Unions fear as many as 2000 jobs could go, as bidders flesh out their plans for returning Virgin planes to the skies.

All bidders who submitted proposals last Friday were asked to estimate job losses, as well as plans for the domestic and international fleets.
The pressure is increasing on the bidders to publicly outline their plans and questions have been raised about how the winning bidder will be held to account.
One source noted that Cyrus Capital, a New York-based hedge fund, had promised to inject £100 million into UK airline Flybe but then said in March it wouldn’t do so unless ministers agreed to delay the airline’s multi-million-pound air passenger duty bill.
The two final bidders for Virgin Australia plan to return almost two-thirds of its 130 domestic planes to the skies but are still forecasting more job losses for the failed airline.
About 80 planes are required to compete effectively with Qantas on the domestic routes, sources said. How quickly the planes returned to the skies will be led by demand and border openings.
The 2000 job cuts number was earmarked by BGH Capital, which wasn’t included in the final two bidders, and included heavy cuts from the head office, a source with knowledge of the process said.
It would be less if international flying were resumed, the source said, noting the private equity firm had also committed to paying full redundancies and entitlements.
BGH revised its forecasts for domestic flights upwards in recent days after Qantas put on its full schedule of flights. It expected to have a minimum of 30 planes flying as early as July.
Chief executive Paul Scurrah had begun a cost-cutting program, which was due to be completed by July this year.
Mr Scurrah flagged 750 jobs would be cut, but only about 500 were completed before the company reduced capacity and grounded planes in the first quarter of the year.
In March, the airline announced it would cut 1000 roles in Tigerair and Virgin’s New Zealand base. Those jobs were cut.
Bidders also spoke to the management team on Wednesday.
Management forecasts for the airline include a scenario where domestic capacity will be back to normal by December this year, and international capacity should be close to 70 per cent.
The meetings came as Virgin chief Paul Scurrah criticised the Queensland government for failing to consider the airline as a carrier to operate flights between Brisbane and the Whitsundays.
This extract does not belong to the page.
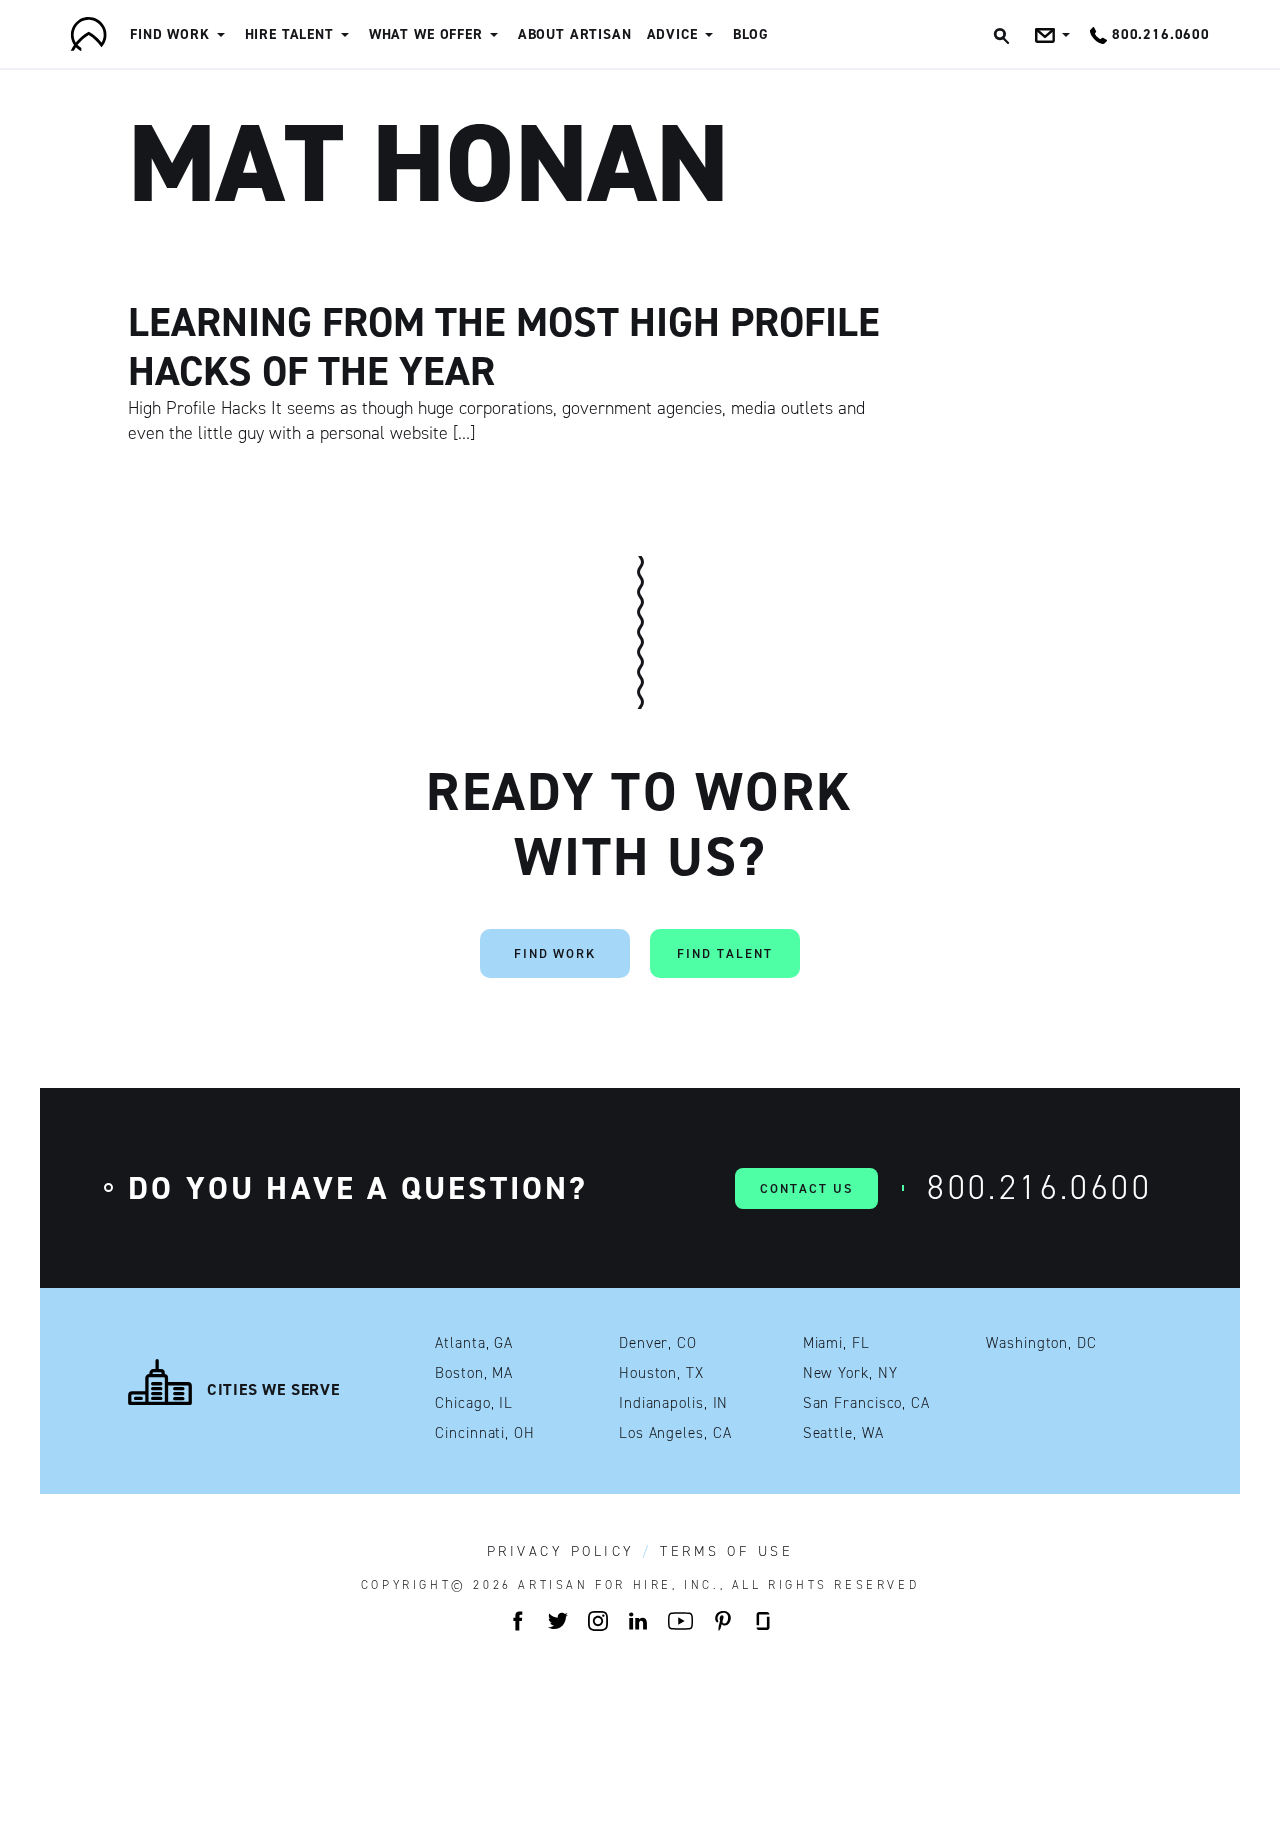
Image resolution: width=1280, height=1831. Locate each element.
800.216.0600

“As the national carrier based in Queensland, we were disappointed not to be contacted nor considered for this flying. Our crew are eager to get back flying and will be incredibly disappointed not to be included. We would welcome contact from the Queensland Government on this,” Mr Scurrah said in a statement.
The deadline for binding offers has been extended to June 22.
Brookfield, which was knocked out of the final round and has raised concerns about the process being too rushed, wanted at least two more weeks before submitting a bid.
Deloitte is still planning to receive closing bids by June 30 and hold a creditors meeting in mid-August.